前太子安排埋伏在破庙中杀手等了几个时辰,终于见到一队人缓缓走来,看衣着却是目标没错。
慕容晓看着周围跑出来的几十个蒙面黑衣人,故作惊讶道。
「不好!我们中计了!」
一个黑衣人走出来,得意的笑了两声,对着其他人说。
「主上有令,不分敌我,一律格杀勿论!」
领队一听,这是要过河拆桥啊!幸亏他半路倒戈,否则今日就交代在这了。
又偷偷的看了一眼夏国三皇子,见他神情淡然,一副胸有成竹的样子,才略微安了心。
默默的退到了后面,周围的人也没管他。
几十个人对十几个人,实力显而易见,黑衣人本以为胜券在握,便没了顾及直接下令格杀,率先提刀冲着唐钰砍去……
战修自从和唐钰大吵一架后,便没再去过驿站,一心琢磨着怎么把事情解释清楚。前世今生那一套不能说,历劫讲求缘法,天机更不可泄露,决不能害了凡。
想了许久都没想出合适的版本,只能先放在一边。今日实在想念的紧,便打算去驿站偷偷看看。
「你们三皇子现在何处?」找了一圈没见到人,倍感疑惑,找了个随行而来的卫兵询问道。
「回战修元帅,我们皇子今早被接进宫里了。」
「宫里?」有什么在脑中一闪而逝。
宫中最近忙成一团,哪有时间接见他国使臣,况且孙铭若是要见谁,必会叫自己陪同,除非……
战修脸色变了变,转身跨上马背,顺着唐钰离开的方向追赶而去。
战修沿途寻着唐钰的气息,很快追到了破庙,一辆马车停在那里,周遭打斗的痕迹十分明显。
空气中弥漫着血腥味,实在是让人难以往好处想。
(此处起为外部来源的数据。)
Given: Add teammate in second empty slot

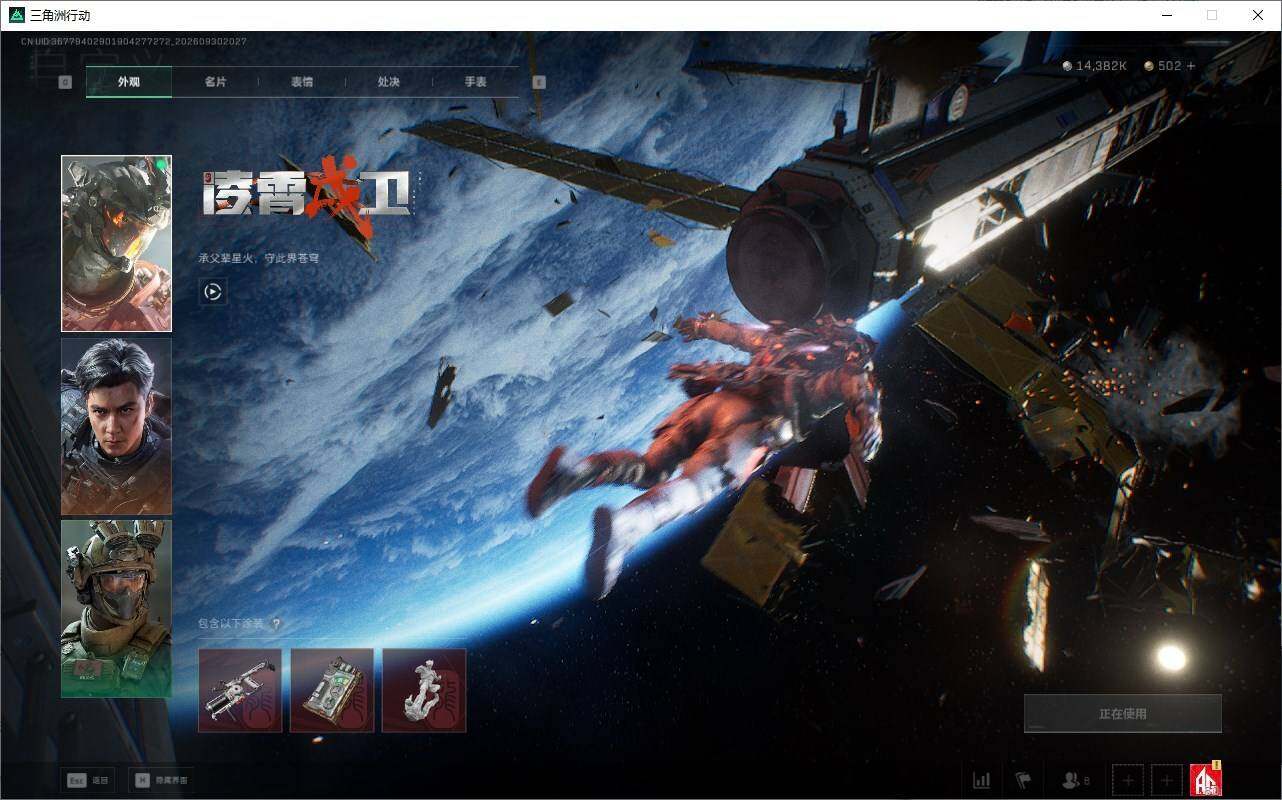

正思索着要不要动用魔族术法寻人,就听到不远处的树林中传出响动……
唐钰指挥着投靠了自己的人将那些活着的黑衣人绑在粗壮的树干上,自己则在一旁和慕容晓闲聊。
说是闲聊,其实是在商量接下来的计划。
今日之所以有惊无险,还要多亏慕容晓,若不是他将随身带着的糖丸装作是□□给那些人吃了,也没那么容易有这么多帮手。
想到那些人担惊受怕的模样,唐钰低着头,闷笑了两声,看来,慕容晓这个爱吃糖丸的习惯还是挺好的。
「阿钰,接下来咱们怎么办?」
「既然孙旭如此性急,我们就帮他一把。把这些人的衣服扒了,用药迷倒扔到他府上,其他人已经没用,放了便是,记得把解药给他们。」